Within the next few months, Nestle’s permit to take water from the Aberfoyle area will expire.

The bottled water giant is seeking a 10-year renewal of that permit, which currently allows them to take about 2,500 litres of water per minute from the Grand River watershed.

Adreanne Simard, the company’s natural resources manager, says Nestle typically only takes in about 60 per cent of that volume, and won’t be seeking to increase its cap.

She says the current intake represents about 0.6 per cent of all water drawn from the watershed.

“The demand is increasing for us, and we want to supply that to the consumer – but we also want to maintain the health of the aquafer,” she said in an interview.

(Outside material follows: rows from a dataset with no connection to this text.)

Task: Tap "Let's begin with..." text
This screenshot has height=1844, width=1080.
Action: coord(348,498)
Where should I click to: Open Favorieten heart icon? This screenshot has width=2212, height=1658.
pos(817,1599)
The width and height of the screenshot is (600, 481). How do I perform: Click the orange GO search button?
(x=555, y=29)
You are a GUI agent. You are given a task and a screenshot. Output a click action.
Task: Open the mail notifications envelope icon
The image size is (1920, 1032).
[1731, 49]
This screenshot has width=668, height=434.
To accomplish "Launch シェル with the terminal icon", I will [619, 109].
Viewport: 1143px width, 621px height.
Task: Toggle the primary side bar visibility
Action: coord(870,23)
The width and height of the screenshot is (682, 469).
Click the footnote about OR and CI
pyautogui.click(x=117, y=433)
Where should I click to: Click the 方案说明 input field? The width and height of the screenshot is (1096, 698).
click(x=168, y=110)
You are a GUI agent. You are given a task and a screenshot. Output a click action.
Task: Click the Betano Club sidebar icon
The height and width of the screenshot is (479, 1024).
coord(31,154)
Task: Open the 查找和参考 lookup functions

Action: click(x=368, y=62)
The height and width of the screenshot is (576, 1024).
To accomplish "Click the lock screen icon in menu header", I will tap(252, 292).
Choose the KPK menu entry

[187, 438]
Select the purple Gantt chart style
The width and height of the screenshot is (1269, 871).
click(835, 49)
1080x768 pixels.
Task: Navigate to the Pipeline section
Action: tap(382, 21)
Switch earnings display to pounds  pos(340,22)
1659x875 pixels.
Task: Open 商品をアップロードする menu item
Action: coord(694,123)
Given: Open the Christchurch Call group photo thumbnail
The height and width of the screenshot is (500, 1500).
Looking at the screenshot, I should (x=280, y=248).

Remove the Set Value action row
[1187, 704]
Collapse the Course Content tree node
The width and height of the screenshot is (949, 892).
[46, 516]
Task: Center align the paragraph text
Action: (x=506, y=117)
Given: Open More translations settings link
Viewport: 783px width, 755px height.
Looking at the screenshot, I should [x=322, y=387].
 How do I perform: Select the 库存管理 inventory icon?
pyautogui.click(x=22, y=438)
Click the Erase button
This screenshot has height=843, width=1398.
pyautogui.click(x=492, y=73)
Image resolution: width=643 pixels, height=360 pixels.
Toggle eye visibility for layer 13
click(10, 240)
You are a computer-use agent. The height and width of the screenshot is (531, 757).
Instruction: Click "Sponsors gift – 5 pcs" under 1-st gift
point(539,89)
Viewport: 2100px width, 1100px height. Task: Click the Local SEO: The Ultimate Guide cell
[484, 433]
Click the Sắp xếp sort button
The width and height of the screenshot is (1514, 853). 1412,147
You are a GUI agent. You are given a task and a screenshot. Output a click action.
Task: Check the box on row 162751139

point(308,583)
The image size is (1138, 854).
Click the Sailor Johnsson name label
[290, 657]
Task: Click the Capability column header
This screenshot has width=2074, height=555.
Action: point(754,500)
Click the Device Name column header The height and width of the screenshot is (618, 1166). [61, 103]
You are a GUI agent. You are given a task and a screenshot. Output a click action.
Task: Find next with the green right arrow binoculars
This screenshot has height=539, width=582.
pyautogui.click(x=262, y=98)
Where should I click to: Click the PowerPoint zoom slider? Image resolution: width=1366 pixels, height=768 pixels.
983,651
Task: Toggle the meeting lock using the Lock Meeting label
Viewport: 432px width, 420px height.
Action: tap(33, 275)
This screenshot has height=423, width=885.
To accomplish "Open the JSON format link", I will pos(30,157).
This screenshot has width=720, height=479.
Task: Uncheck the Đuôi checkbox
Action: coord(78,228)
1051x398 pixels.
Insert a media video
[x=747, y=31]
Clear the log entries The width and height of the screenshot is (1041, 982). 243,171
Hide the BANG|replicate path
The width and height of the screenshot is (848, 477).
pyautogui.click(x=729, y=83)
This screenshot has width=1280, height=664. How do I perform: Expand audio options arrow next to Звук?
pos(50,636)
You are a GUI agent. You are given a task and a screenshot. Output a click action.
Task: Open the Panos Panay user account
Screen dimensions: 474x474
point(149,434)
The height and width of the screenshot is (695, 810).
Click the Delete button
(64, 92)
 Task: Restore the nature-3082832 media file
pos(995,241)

Environmental advocacy groups like the Wellington Water Watchers have long opposed the bottled water industry.

“We think it’s a poor use of public water,” said Mike Nagy of the Wellington Water Watchers.

“We’re not necessarily trying to stop this renewal, but there are lots of questions about this aquifer.”

Nestle has operated its plant in the Aberfoyle area since 2000.

The company has 80 monitoring sites on and off that property, including on nearby private wells.

Simard says nothing has been found at those sites to suggest an adverse impact on the watershed.

“We have 15 years’ worth of data … that shows that the long-term sustainability of the aquafer is not impacted by our operation,” she said.

Nagy says 15 years isn’t that long of a term when it comes to the lifespan of an entire watershed.

“If you keep pumping for so long, you’re going to run out of water,” he said.

Nestle filed its application to renew its water-taking permit earlier this week.